• _Exercise requirements_: Copy exactly, please, each line of the data below until the line that contains "You are a computer-use agent. 578x177 pixels." has been copied, beginning at the top.
· · · · ·
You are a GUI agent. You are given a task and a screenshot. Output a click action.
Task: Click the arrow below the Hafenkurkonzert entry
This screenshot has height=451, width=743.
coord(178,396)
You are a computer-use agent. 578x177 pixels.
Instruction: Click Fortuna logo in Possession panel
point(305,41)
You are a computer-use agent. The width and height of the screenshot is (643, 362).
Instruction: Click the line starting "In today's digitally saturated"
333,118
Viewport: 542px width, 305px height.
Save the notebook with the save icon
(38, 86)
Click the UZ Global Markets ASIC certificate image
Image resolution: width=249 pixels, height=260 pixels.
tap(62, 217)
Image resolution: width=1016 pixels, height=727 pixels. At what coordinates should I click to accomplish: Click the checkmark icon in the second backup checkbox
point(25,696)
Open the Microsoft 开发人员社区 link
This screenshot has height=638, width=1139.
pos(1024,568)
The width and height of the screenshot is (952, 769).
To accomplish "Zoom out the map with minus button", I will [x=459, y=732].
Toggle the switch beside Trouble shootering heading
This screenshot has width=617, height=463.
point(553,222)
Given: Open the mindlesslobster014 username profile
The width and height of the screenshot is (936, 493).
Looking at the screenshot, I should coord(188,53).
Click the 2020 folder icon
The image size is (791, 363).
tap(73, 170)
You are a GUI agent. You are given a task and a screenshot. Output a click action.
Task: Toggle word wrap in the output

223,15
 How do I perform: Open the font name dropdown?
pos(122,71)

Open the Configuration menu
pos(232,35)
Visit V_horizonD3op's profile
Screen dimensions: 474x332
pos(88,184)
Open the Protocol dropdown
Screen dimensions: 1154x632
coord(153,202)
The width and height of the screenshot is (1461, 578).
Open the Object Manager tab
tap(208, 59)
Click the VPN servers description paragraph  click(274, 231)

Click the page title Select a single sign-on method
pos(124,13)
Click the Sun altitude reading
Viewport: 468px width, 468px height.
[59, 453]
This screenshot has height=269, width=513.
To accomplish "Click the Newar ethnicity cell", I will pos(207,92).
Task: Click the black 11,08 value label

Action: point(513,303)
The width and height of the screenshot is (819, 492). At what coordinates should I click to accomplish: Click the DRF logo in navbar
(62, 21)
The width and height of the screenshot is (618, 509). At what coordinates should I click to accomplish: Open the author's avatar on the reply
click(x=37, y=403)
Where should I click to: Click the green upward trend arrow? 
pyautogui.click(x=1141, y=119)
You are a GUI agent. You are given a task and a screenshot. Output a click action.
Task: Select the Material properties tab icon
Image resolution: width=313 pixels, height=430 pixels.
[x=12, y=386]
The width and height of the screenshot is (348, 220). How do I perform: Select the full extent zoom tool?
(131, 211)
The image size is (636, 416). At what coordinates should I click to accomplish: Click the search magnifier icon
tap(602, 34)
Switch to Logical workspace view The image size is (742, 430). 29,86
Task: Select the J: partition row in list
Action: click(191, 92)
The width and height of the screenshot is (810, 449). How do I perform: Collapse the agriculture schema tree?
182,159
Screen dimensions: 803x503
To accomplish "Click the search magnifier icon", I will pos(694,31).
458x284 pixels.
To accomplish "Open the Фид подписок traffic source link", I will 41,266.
· · · · ·
• _Solution for this task_:
You are a GUI agent. You are given a task and a screenshot. Output a click action.
Task: Click the arrow below the Hafenkurkonzert entry
This screenshot has height=451, width=743.
coord(178,396)
You are a computer-use agent. 578x177 pixels.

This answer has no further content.